A Novella Semanal/O 22 da "Marajó"
Esse delirio que por ahi vae pelo futebol tem seus fundamentos na propria natureza humana. O espectaculo da luta sempre foi o maior encanto do homem; e o prazer da victoria, pessoal ou do partido, foi, é e será a ambrosia dos deuses manipulada na terra. Admiramos hoje os grandes philosophos gregos, Platão, Socrates, Aristoteles; seus coevos, porém, admiravam muito mais aos athletas que venciam no estadio. Milon de Crotona, campeão na arte de torcer pescoços a touros, só para nós tem menos importancia que seu mestre Pythagoras. Para os gregos, para a massa popular grega, seria inconcebivel a idéa de que o mestre pudesse um dia offuscar a gloria do lutador.

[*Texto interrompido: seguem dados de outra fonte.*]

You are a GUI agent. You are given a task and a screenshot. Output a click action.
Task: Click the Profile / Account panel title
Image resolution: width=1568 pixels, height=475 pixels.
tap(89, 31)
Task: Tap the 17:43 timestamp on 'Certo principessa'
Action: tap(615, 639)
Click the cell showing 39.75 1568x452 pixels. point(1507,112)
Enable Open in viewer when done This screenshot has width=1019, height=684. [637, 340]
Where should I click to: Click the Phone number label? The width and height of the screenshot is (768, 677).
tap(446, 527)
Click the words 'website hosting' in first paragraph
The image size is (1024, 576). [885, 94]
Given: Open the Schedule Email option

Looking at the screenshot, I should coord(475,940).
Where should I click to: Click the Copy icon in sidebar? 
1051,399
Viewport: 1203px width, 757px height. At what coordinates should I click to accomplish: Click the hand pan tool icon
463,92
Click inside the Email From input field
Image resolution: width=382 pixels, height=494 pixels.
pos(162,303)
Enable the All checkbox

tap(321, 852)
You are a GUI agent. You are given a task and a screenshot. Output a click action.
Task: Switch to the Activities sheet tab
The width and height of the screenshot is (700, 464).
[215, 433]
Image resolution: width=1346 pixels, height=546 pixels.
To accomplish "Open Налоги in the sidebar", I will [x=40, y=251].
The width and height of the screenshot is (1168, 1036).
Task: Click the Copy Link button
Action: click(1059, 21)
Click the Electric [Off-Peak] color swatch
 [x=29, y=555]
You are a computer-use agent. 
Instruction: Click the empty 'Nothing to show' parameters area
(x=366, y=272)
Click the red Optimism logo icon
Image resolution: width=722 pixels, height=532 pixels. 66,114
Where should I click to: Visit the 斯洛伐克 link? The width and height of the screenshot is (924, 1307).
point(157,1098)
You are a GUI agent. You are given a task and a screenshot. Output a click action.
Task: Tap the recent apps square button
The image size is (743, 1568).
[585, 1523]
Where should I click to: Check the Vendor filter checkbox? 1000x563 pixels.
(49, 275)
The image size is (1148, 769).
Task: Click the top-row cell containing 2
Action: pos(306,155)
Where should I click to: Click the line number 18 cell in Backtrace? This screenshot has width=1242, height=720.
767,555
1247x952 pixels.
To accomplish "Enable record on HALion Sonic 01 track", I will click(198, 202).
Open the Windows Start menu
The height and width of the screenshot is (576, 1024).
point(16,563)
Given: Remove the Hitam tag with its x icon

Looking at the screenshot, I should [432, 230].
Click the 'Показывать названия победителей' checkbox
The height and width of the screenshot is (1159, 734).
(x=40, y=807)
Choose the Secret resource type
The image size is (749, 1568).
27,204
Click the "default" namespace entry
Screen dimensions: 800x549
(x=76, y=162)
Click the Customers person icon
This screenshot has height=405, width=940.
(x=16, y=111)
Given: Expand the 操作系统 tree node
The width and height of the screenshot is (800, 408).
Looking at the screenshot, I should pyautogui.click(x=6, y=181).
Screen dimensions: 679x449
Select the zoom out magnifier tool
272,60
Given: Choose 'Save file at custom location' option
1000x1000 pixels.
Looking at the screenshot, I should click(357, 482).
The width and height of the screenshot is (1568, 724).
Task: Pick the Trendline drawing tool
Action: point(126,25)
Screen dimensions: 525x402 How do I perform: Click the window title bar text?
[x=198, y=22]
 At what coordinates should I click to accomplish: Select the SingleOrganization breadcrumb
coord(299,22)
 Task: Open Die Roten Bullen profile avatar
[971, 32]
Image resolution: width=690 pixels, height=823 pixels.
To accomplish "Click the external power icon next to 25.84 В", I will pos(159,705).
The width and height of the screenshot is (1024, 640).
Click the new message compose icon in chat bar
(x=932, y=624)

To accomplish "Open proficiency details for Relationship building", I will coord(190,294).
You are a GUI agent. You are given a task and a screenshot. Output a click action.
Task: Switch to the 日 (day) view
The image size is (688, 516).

Em França o homem verdadeiramente popular é George Carpenties, mestre em soccos de primeira classe. Se derem nas massas um balanço sincero, verão que elle sobrepuja em prestigio aos proprios chefes supremos vencedores da guerra.
Nos Estados Unidos ha sempre um campeão de boze tão entranhado na idolatria do povo, que está em suas mãos subverter o regomen politico.
Entre nós ha o exemplo recente de Friedenreich, um pé de boa pontaria pelo qual milhares de creaturas, sobretudo creanças, são capazes de sacrificar a vida.
E os delirios collectivos provocados pelo embate de dois campeões em campo ? Impossivel assistir-se a espectaculo mais revelador da alma humana que os jogos de futebol em que disputam a primasia paulistanos e italianos, em S. Paulo.
Não é mais esporte, é guerra. Não se batem duas equipes, mas dois povos, duas nações, duas raças inimigas. Durante todo o tempo da luta, 40, 50.000 pessoas deliram em transe, extacticas, na ponta dos pés, coração aos pulos e nervos tensos como cordas de viola. Conforme corre o jogo, ha pausas de silencio absoluto na multidão suspensa ou deflagrações violentissimas de enthusiasmo que só a palavra delirio classifica. E gente pacifica, bondosa, incapaz de sentimentos exaltados, sae sóra de si, torna-se capaz de commetter os mais horrorosos desatinos.
A luta de 22 feras no campo transforma em feras os cincoenta mil espectadores, capazes todos de se esfaquearem mutuamente num conflicto horrendo, caso um incidente qualquer funda em corisco as electricidades psychicas em ponto supremo de concentração.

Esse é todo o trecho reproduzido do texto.